Python, Poetry and Docker.
Building docker images for Python projects that use Poetry is surprisingly unclear, considering to it should be the default way to build and deploy Python projects. This is my attempt at clearing things up and providing a simple default way to build images.
Layers of a cake
First off we’ll be using a multistage build for our docker image, that will
allow us to keep the final image nice and light. We’ll have a base
layer, a
builder
layer, and a runtime
layer. The base
layer will contain all the shared
dependencies for the builder
and runtime layers
FROM python:3.11-alpine as base
ARG DEV=false
ENV VIRTUAL_ENV=/app/.venv \
PATH="/app/.venv/bin:$PATH"
RUN apk update && \
apk add libpq
Next the builder
layer is where we install poetry
and all it’s build
dependencies.
FROM base as builder
ENV POETRY_NO_INTERACTION=1 \
POETRY_VIRTUALENVS_IN_PROJECT=1 \
POETRY_VIRTUALENVS_CREATE=1 \
POETRY_CACHE_DIR=/tmp/poetry_cache
RUN apk update && \
apk add musl-dev build-base gcc gfortran openblas-dev
WORKDIR /app
# Install Poetry
RUN pip install poetry==1.6.1
# Install the app
COPY pyproject.toml poetry.lock ./
RUN if [ $DEV ]; then \
poetry install --with dev --no-root && rm -rf $POETRY_CACHE_DIR; \
else \
poetry install --without dev --no-root && rm -rf $POETRY_CACHE_DIR; \
fi
This installs all the dependencies to build my project, installs poetry
,
copies across my pyproject.toml
and poetry.lock
and installs it all.
Finally we can setup our final runtime layer.
FROM base as runtime
COPY --from=builder ${VIRTUAL_ENV} ${VIRTUAL_ENV}
COPY src ./src
WORKDIR /app/src
ENTRYPOINT ["uvicorn", "app.main:app", "--host", "0.0.0.0"]

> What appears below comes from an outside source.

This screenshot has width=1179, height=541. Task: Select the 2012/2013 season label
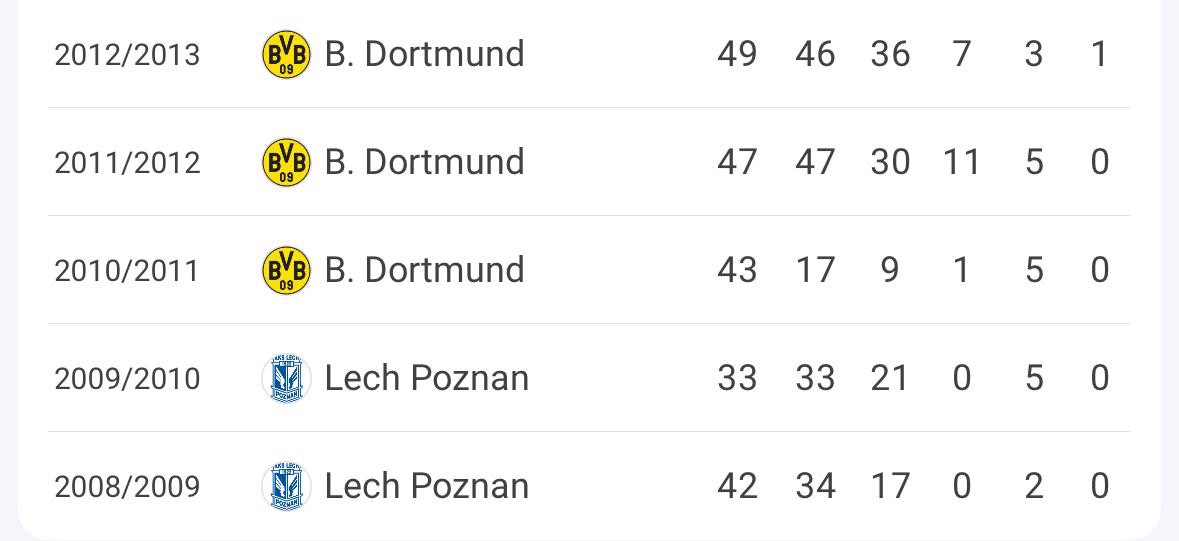(x=127, y=55)
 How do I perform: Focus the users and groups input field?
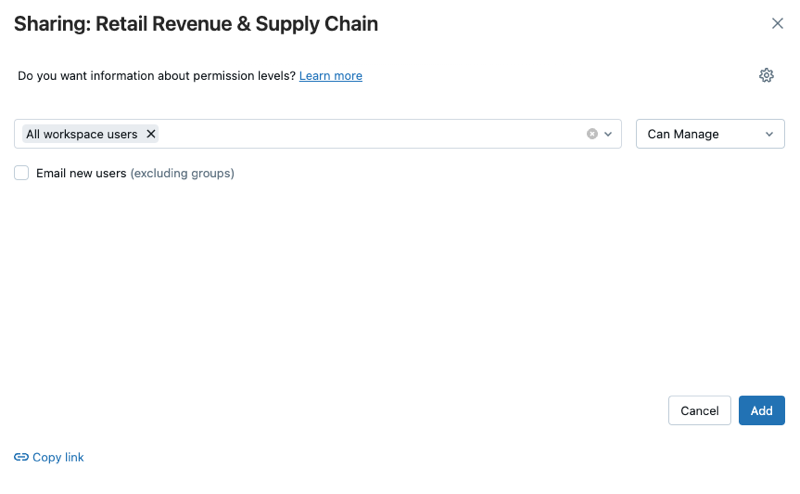[370, 134]
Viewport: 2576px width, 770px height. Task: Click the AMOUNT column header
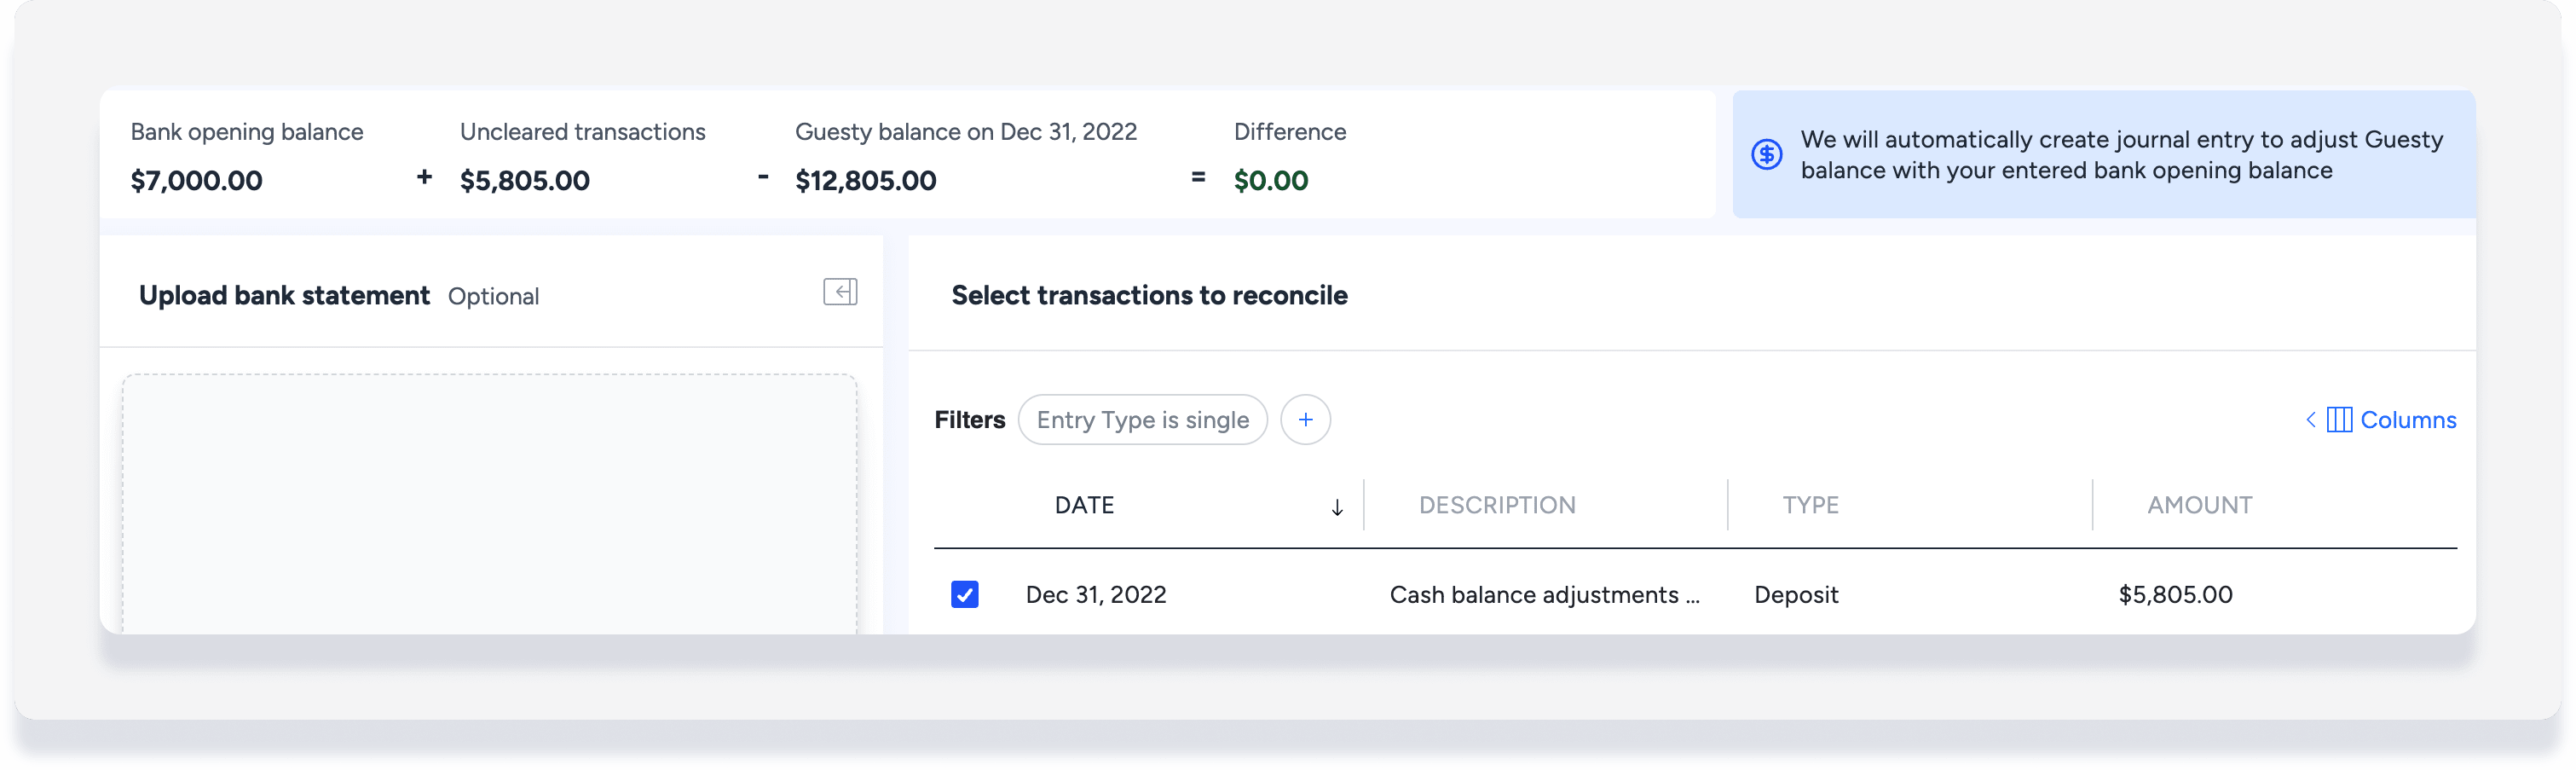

Which simply involves coping across the VIRTUAL_ENV
from the builder image,
copy our source code into the image and run the application. Notice how we don’t
need to install any build time dependencies into our final image. It’s just the
python base image, some runtime dependencies, our source code and the
virtual_env
.
Hold on, I Dev in Docker.
Some wierdo’s like to run there development environments in the docker container.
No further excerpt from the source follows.